Jakarta, mediaperkebunan.id – Dengan bersandarkan pada energi baru dan terbarukan, termasuk yang berbasis pada minyak jelantah atau used cooking oil (UCO) yang berasal dari kelapa sawit, industri penerbangan global telah mengeluarkan target untuk netral karbon sebanyak 21,2 gigaton pada tahun 2050 nanti.
Hal itu, seperti dikutip mediaperkebunan.id, Senin (28/4/2025), diungkapkan oleh Arif Rahman yang saat ini sedang menjalani posdoctoral di Pusat Riset Sistem Produksi Berkelanjutan dan Penilaian Daur Hidup (PRSPBPDH) Badan Riset dan Inovasi Nasional (BRIN), belum lama ini.
Arif Rahman mengungkapkan target industri penerbangan global tersebut saat berbicara sebagai salah satu pemateri dalam sebuah diskusi kelompok terpumpun atau focus group discussion (DKT/FGD) dengan tema ‘Sustainable UCO Supply Chain for Sustainable Aviation Fuel (SAF): Technological Innovation, Social Synergy, and LCA Analysis”.
“Industri penerbangan global sendiri telah menetapkan target netral karbon pada tahun 2050, yakni sebesar 21,2 gigaton,” ungkap Arif Rahman saat itu.

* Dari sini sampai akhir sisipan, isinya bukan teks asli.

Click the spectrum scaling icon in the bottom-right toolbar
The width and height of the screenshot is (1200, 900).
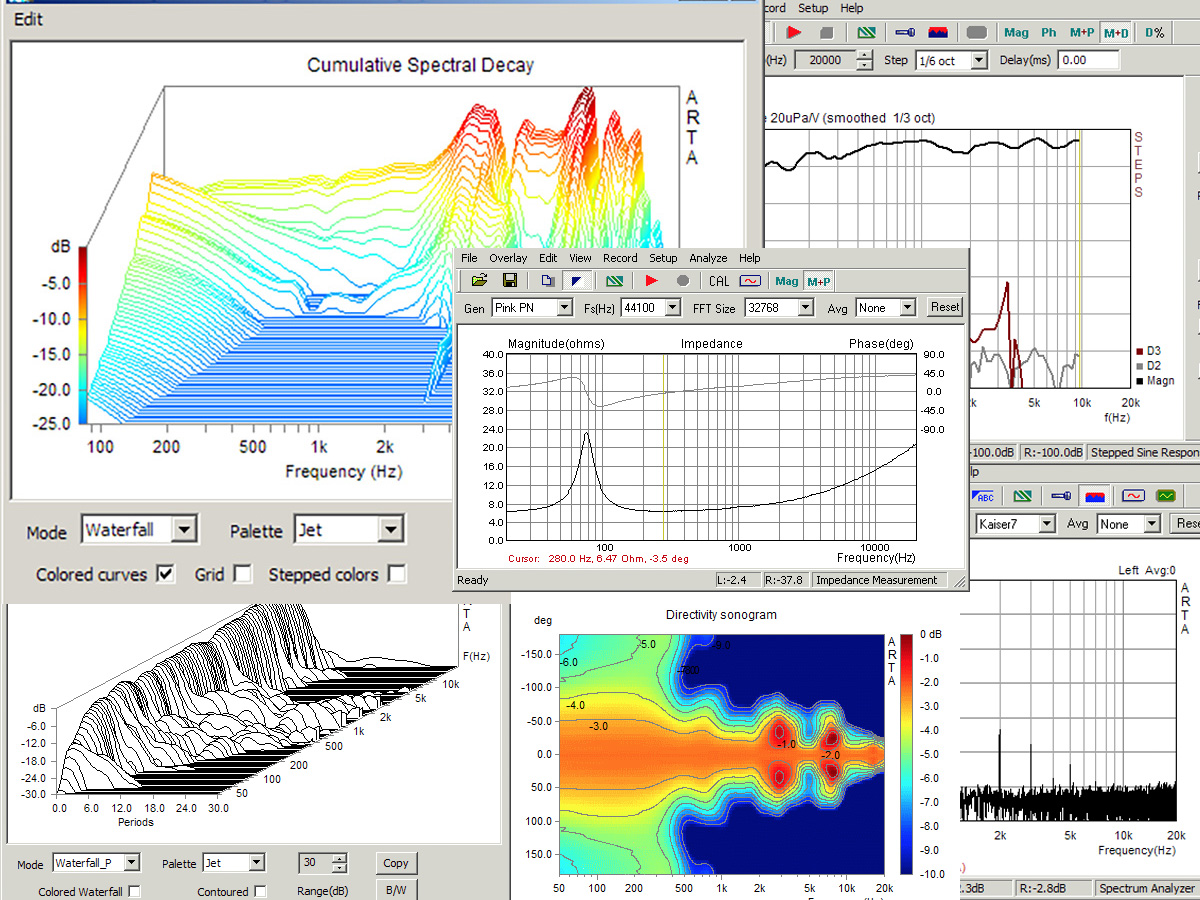click(x=1095, y=495)
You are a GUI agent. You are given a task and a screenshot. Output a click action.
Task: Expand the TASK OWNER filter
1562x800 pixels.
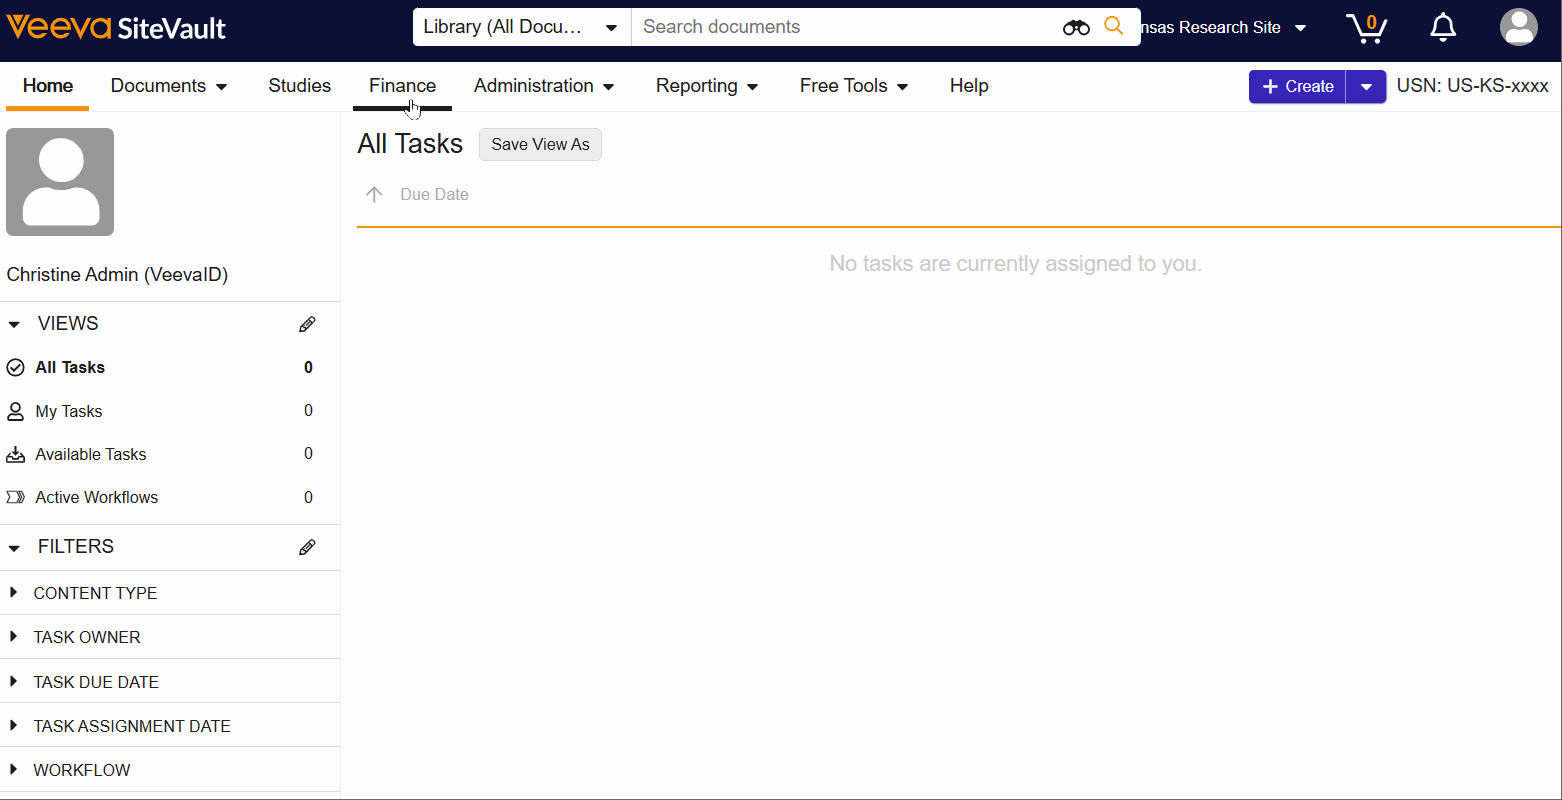tap(14, 637)
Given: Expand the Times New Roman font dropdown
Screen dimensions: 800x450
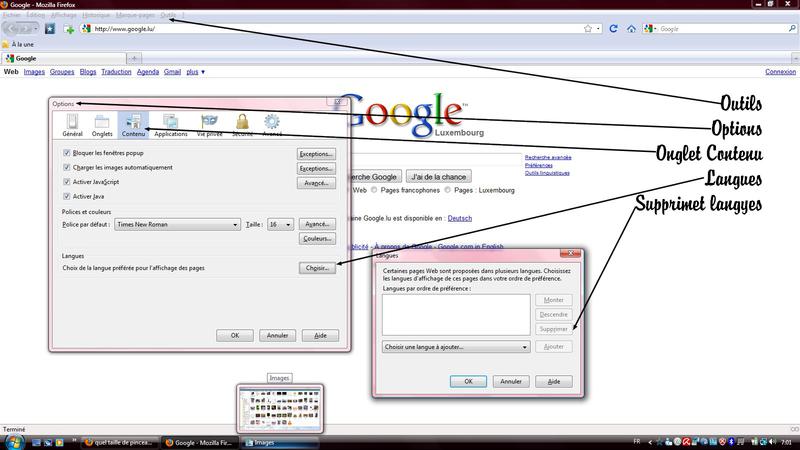Looking at the screenshot, I should [x=177, y=225].
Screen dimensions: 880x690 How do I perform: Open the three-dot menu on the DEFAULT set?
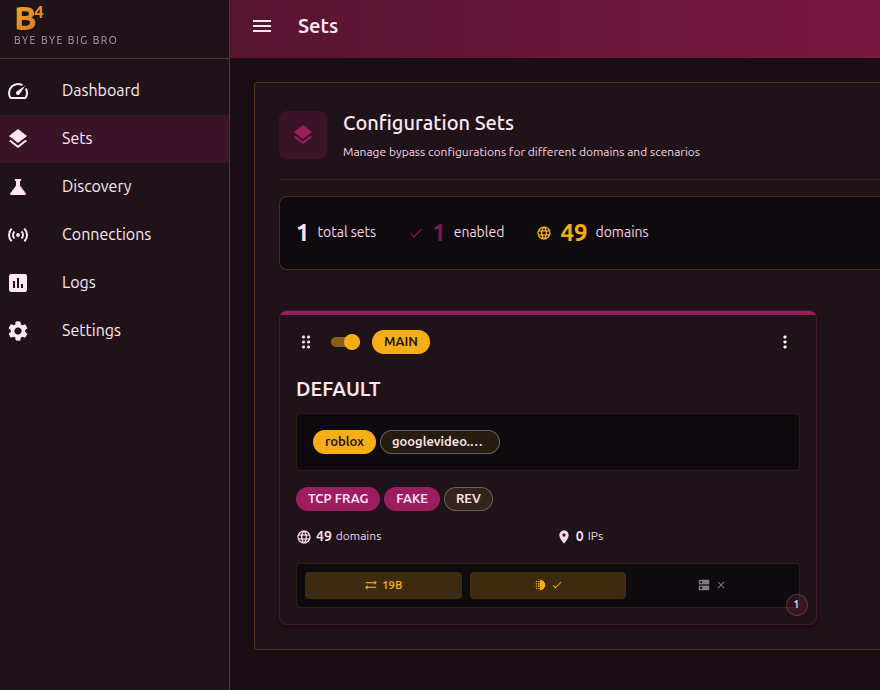point(785,342)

Kata dia, salah satu strategi yang ditempuh untuk mencapai target tersebut adalah beralih dari bahan bakar fosil, yaitu avtur, ke bahan bakar nabati (BBN) yang lebih ramah lingkungan dan terbarukan yang dikembangkan melalui sustainable aviation ruel (SAF).
“Hasil kajian dari life cycle assessment (LCA) memberikan dasar ilmiah untuk mengambil keputusan, terkait pengembangan kebijakan, investasi, dan inovasi teknologi dalam produksi SAF yang efektif menuju masa depan yang lebih ramah lingkungan,” ujar Arif Rahman.
Sebagai informasi, LCA ini adalah sebuah metode sistematis untuk menilai dampak lingkungan suatu produk, proses, atau sistem selama seluruh siklus hidupnya, dari ekstraksi bahan baku hingga pembuangan.
Arif Rahman menilai minyak jelantah kelapa sawit sebagai limbah atau biomassa hang bernilai tinggi apabila bisa dikelola dengan baik.
Ia menyebutkan, sebagai bahan baku bioavtur atau SAF,, minyak jelantah dapat memberikan kontribusi terhadap transisi menuju energi hijau serta membuka peluang ekonomi, baik pada tingkat lokal maupun global.
Arif Rahman mengingatkan tentang pentingnya aspek keberlanjutan atau sustainability dalam produksi SAF guna mengurangi emisi gas rumah kaca (GRK) dan menurunkan ketergantungan pada bahan bakar fosil.
“Dan sekaligus mendorong ekonomi sirkular, menekan polusi udara lokal, mendukung pembangunan berkelanjutan, serta memenuhi regulasi dan tuntutan pasar,” tegas Arif Rahman selaku salah satu posdoctoral di PRSPBPDH BRIN.